The first Black woman to represent Team USA in speed skating looks to continue her groundbreaking Olympic journey with a short track medal in Beijing.

If you could invest in any US Olympian, the athlete with perhaps the biggest opportunity to become a superstar household name this month is short track speedskater Maame Biney. 

The 22-year-old is making her second appearance at the Winter Games after a historic debut in 2018 at Pyeonchang, where she became the first Black woman and youngest skater overall to compete for Team USA in speed skating.

Although she didn’t medal in Pyeongchang, her bubbly laugh, beaming smile, and infectious energy made her a fan (and media) favorite. Four years later, Biney is faster, stronger, and more mentally prepared for the global platform, now with a medal on her mind. 

Who is Maame Biney?

  • Instagram followers: 7,275
  • Twitter followers: 28.1K
  • Key endorsements: Delta, Panasonic, Procter & Gamble, Raising Cane’s, Red Bull, SKIMS, Tempo 
  • Top Achievements: World Junior Championship in the 500 meters, US National titles in the 500m, 1,000m, and 1,500m

Biney’s journey to the Olympic stage has big-screen potential. She was born in Ghana and immigrated to the Washington, DC area at the age of five, taking up figure skating to connect with her new community. After a year on the ice, Biney’s coach thought she was “too fast” and suggested she try speed skating instead.

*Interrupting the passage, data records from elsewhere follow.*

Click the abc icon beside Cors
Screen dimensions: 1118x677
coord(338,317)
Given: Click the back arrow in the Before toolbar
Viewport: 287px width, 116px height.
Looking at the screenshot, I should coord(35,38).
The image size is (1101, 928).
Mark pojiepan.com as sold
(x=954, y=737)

Growing up combining her new sport with taekwondo competition, Biney harnessed her athleticism, flexibility, power, and speed to set herself apart on the ice and quickly dominate the junior skating scene.

But as with most sports, the mental aspect of speed skating is something not discussed as much as the physical grind. After her historic Olympic debut, Biney actually considered hanging up her skates at just 18 years of age as both the physical and emotional toll of competition and injury recovery were catching up to her. The spotlight and pressure of Pyeongchang took a toll on her now-famous smile.

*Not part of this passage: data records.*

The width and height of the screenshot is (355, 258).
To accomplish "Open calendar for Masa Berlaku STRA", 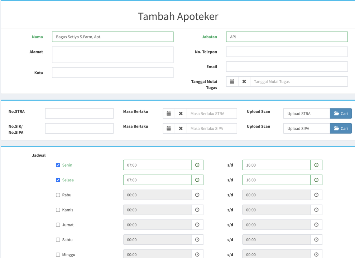I will (169, 114).
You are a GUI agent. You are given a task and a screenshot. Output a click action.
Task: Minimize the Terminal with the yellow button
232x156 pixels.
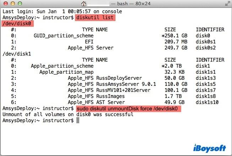(x=12, y=4)
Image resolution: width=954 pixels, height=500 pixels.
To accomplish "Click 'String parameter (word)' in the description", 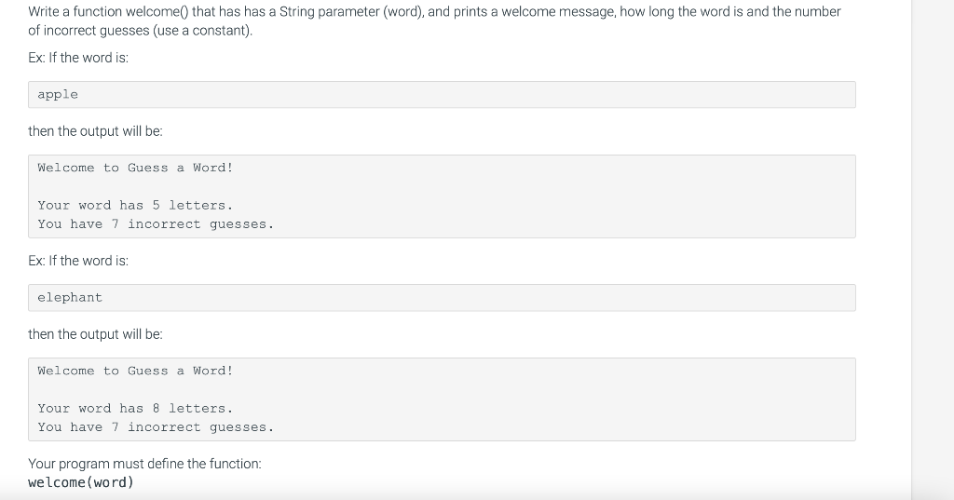I will (x=351, y=11).
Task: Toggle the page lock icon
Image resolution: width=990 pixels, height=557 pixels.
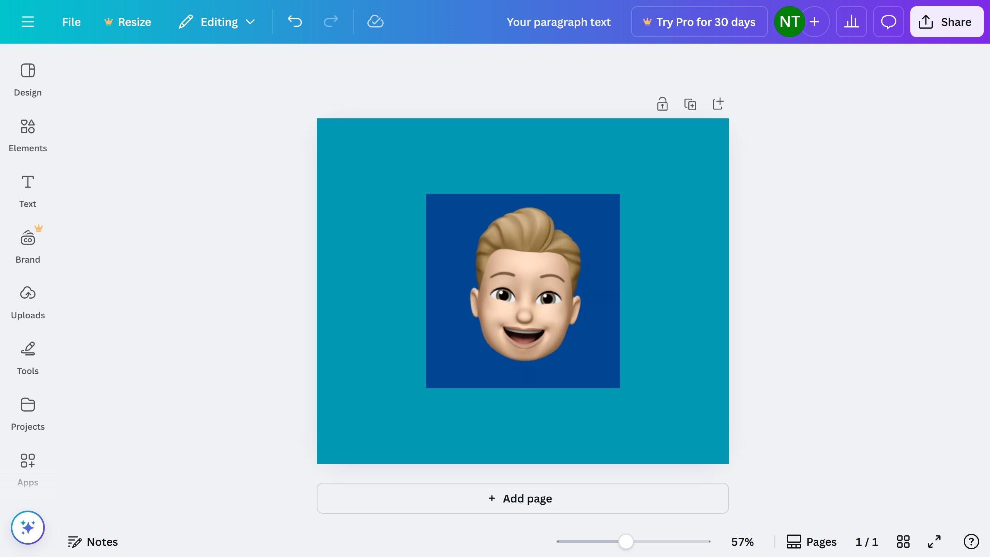Action: 662,104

“I didn’t know how to deal with it and I didn’t have that the resources at that time to really maneuver what I was feeling,” Biney shared with Olympics.com, “At that point, it was just very much, ‘Oh, she only smiles , she’s so happy all the time, and very energetic,’ which I am, but I also have this side of me where I just wanted to go home and sleep and not do anything and just stay in my bed all day.”

After the Games, a renewed priority and focus on her mental health and happiness — through meditation, sleep, therapy, and harnessing her aggressive and confident on-ice alter ego, “Anna Digger”– allowed her to do what she does best: have fun and skate fast. 

Continuing her studies as a psychology major at the University of Utah, Biney became the first US woman to win a World Junior Championship in the 500, and in 2021, earned US National titles in the 500, 1,000, and 1,500 meters, claiming the women’s overall championship and building serious momentum ahead of Beijing.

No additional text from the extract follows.